* [Written instruction] Reproduce the items below verbatim, from the line with "The width and" to the line with "click(x=666, y=116)", including both of those lines.

+--

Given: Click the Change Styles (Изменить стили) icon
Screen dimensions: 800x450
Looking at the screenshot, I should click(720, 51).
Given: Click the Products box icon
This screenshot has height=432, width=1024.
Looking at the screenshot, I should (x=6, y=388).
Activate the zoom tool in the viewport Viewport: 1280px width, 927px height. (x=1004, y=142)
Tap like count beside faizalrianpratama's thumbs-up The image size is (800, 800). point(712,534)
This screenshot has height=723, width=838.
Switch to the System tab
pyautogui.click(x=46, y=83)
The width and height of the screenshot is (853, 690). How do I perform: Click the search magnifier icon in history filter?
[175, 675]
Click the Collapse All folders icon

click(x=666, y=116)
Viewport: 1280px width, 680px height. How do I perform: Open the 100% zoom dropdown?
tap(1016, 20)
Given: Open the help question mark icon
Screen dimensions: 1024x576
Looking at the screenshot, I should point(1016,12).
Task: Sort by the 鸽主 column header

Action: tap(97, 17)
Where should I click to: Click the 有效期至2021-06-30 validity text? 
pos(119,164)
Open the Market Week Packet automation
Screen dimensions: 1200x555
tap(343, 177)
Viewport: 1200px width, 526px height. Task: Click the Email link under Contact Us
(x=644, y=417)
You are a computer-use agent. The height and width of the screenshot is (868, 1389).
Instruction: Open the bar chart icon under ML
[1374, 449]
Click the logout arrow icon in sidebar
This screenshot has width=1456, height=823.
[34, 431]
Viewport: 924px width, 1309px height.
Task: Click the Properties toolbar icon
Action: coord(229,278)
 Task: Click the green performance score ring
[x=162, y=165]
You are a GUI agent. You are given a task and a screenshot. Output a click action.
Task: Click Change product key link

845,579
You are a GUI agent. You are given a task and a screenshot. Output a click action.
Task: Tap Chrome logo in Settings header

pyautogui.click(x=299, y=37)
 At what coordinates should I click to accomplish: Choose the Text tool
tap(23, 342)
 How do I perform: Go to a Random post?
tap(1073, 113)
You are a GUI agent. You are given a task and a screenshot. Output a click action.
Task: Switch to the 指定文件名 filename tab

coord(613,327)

+--

* [Complete output]
The width and height of the screenshot is (853, 690). How do I perform: Click the search magnifier icon in history filter?
[175, 675]
Click the Collapse All folders icon

click(x=666, y=116)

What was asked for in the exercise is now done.